C++ templates provide some really fascinating abilities, one of which is compile-time virtual function calls. WTL, the Windows Template Library, uses compile-time virtual function calls when deriving types. In this post, I will cover what I mean when I say “compile-time virtual function calls”, and how they create faster code and smaller executables.

By far, below is the most common use of templates within C++ code:

namespace std {
   template <typename T>
   class vector {
      /* ... */
std::vector<int> primeNumbers;

But what if we wanted to derive our own type, with a templated class being the base type?

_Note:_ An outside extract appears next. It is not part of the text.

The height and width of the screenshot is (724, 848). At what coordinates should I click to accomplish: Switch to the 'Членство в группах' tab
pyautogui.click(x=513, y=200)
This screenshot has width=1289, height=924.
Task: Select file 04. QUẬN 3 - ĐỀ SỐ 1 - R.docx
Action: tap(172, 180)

See this example:

template <typename T>
class WindowImpl {
   int id_of_windowImpl;
   static LPCTSTR GetWindowCaption() { return NULL; }
   void DrawWindow() {
      LPCTSTR windowTitle = T::GetWindowCaption();
      /* Draw window and place title at top of UI */

Did you notice that there was no mention of the keyword virtual? This is where our little trick comes in. Let’s say we wanted to make our own boring derivation of Window, one that has the title of “Basic Window”. We could simply do this:

class BasicWindowImpl : WindowImpl<BasicWindowImpl> {
   int id_of_basicWindowImpl;
   static LPCTSTR GetWindowCaption() {
      return _T("Basic Window");

BasicWindowImpl<BasicWindowImpl> basicWindow;

When the code is compiled, the static method GetWindowCaption will be called on the derived type. If the method isn’t implemented in the derived type, then the C++ lookup rules state that it will look deeper in the class and find the base implementation that returns NULL.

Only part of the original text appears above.